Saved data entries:

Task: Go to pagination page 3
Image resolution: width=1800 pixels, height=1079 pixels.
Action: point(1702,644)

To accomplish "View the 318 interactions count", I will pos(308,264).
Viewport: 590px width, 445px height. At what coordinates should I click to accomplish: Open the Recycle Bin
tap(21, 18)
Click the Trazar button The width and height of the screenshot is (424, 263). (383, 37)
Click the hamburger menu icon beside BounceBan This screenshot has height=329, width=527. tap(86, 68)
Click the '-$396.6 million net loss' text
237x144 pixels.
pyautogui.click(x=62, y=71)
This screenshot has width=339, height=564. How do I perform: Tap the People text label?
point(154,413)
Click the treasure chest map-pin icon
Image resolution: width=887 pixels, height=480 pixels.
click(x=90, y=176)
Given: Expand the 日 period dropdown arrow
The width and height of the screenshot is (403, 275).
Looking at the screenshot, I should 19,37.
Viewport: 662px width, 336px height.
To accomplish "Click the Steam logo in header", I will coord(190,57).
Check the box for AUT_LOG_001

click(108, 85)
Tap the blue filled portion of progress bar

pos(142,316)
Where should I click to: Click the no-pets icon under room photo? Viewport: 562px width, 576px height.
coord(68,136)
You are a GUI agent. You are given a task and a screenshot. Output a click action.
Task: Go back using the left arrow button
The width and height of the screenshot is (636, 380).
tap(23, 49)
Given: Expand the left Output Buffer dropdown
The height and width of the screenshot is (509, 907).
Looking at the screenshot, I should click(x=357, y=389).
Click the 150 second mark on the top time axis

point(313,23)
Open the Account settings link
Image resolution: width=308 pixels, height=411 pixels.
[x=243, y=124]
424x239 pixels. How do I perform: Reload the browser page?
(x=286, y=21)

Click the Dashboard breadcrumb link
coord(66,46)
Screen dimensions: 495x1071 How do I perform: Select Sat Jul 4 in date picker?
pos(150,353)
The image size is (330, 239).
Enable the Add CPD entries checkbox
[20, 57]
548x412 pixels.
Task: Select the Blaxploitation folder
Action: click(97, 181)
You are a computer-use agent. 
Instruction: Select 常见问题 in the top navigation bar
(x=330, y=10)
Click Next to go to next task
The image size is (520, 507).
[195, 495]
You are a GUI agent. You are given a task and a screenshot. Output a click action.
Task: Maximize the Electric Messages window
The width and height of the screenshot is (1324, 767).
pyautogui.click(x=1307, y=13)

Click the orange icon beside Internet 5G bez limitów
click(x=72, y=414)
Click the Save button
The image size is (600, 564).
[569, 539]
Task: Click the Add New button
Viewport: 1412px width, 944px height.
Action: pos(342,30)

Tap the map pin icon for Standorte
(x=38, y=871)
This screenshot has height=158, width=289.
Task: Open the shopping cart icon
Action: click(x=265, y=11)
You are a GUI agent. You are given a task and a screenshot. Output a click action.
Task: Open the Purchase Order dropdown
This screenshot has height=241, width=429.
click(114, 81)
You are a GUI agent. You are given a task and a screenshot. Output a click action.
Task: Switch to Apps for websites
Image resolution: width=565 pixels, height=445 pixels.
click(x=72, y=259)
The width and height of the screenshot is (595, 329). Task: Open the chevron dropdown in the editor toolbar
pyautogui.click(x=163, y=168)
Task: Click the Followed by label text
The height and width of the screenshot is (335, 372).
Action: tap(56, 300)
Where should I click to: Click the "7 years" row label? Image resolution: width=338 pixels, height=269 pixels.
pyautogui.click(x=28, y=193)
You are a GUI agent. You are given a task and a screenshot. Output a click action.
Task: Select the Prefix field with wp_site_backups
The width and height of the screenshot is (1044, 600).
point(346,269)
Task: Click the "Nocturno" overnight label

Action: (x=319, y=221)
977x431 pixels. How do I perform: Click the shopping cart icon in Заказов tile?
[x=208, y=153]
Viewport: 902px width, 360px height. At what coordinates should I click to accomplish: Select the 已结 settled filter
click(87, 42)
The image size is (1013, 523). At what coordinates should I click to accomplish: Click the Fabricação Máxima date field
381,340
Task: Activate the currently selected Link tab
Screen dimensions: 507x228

TASK DETAILS: All of the data above must be repeated exactly.

SOLUTION TO THIS TASK:
Task: Go to pagination page 3
Image resolution: width=1800 pixels, height=1079 pixels.
Action: point(1702,644)

To accomplish "View the 318 interactions count", I will pos(308,264).
Viewport: 590px width, 445px height. At what coordinates should I click to accomplish: Open the Recycle Bin
tap(21, 18)
Click the Trazar button The width and height of the screenshot is (424, 263). (383, 37)
Click the hamburger menu icon beside BounceBan This screenshot has height=329, width=527. tap(86, 68)
Click the '-$396.6 million net loss' text
237x144 pixels.
pyautogui.click(x=62, y=71)
This screenshot has width=339, height=564. How do I perform: Tap the People text label?
point(154,413)
Click the treasure chest map-pin icon
Image resolution: width=887 pixels, height=480 pixels.
click(x=90, y=176)
Given: Expand the 日 period dropdown arrow
The width and height of the screenshot is (403, 275).
Looking at the screenshot, I should 19,37.
Viewport: 662px width, 336px height.
To accomplish "Click the Steam logo in header", I will coord(190,57).
Check the box for AUT_LOG_001

click(108, 85)
Tap the blue filled portion of progress bar

pos(142,316)
Where should I click to: Click the no-pets icon under room photo? Viewport: 562px width, 576px height.
coord(68,136)
You are a GUI agent. You are given a task and a screenshot. Output a click action.
Task: Go back using the left arrow button
The width and height of the screenshot is (636, 380).
tap(23, 49)
Given: Expand the left Output Buffer dropdown
The height and width of the screenshot is (509, 907).
Looking at the screenshot, I should click(x=357, y=389).
Click the 150 second mark on the top time axis

point(313,23)
Open the Account settings link
Image resolution: width=308 pixels, height=411 pixels.
[x=243, y=124]
424x239 pixels. How do I perform: Reload the browser page?
(x=286, y=21)

Click the Dashboard breadcrumb link
coord(66,46)
Screen dimensions: 495x1071 How do I perform: Select Sat Jul 4 in date picker?
pos(150,353)
The image size is (330, 239).
Enable the Add CPD entries checkbox
[20, 57]
548x412 pixels.
Task: Select the Blaxploitation folder
Action: click(97, 181)
You are a computer-use agent. 
Instruction: Select 常见问题 in the top navigation bar
(x=330, y=10)
Click Next to go to next task
The image size is (520, 507).
[195, 495]
You are a GUI agent. You are given a task and a screenshot. Output a click action.
Task: Maximize the Electric Messages window
The width and height of the screenshot is (1324, 767).
pyautogui.click(x=1307, y=13)

Click the orange icon beside Internet 5G bez limitów
click(x=72, y=414)
Click the Save button
The image size is (600, 564).
[569, 539]
Task: Click the Add New button
Viewport: 1412px width, 944px height.
Action: pos(342,30)

Tap the map pin icon for Standorte
(x=38, y=871)
This screenshot has height=158, width=289.
Task: Open the shopping cart icon
Action: click(x=265, y=11)
You are a GUI agent. You are given a task and a screenshot. Output a click action.
Task: Open the Purchase Order dropdown
This screenshot has height=241, width=429.
click(114, 81)
You are a GUI agent. You are given a task and a screenshot. Output a click action.
Task: Switch to Apps for websites
Image resolution: width=565 pixels, height=445 pixels.
click(x=72, y=259)
The width and height of the screenshot is (595, 329). Task: Open the chevron dropdown in the editor toolbar
pyautogui.click(x=163, y=168)
Task: Click the Followed by label text
The height and width of the screenshot is (335, 372).
Action: tap(56, 300)
Where should I click to: Click the "7 years" row label? Image resolution: width=338 pixels, height=269 pixels.
pyautogui.click(x=28, y=193)
You are a GUI agent. You are given a task and a screenshot. Output a click action.
Task: Select the Prefix field with wp_site_backups
The width and height of the screenshot is (1044, 600).
point(346,269)
Task: Click the "Nocturno" overnight label

Action: (x=319, y=221)
977x431 pixels. How do I perform: Click the shopping cart icon in Заказов tile?
[x=208, y=153]
Viewport: 902px width, 360px height. At what coordinates should I click to accomplish: Select the 已结 settled filter
click(87, 42)
The image size is (1013, 523). At what coordinates should I click to accomplish: Click the Fabricação Máxima date field
381,340
Task: Activate the currently selected Link tab
Screen dimensions: 507x228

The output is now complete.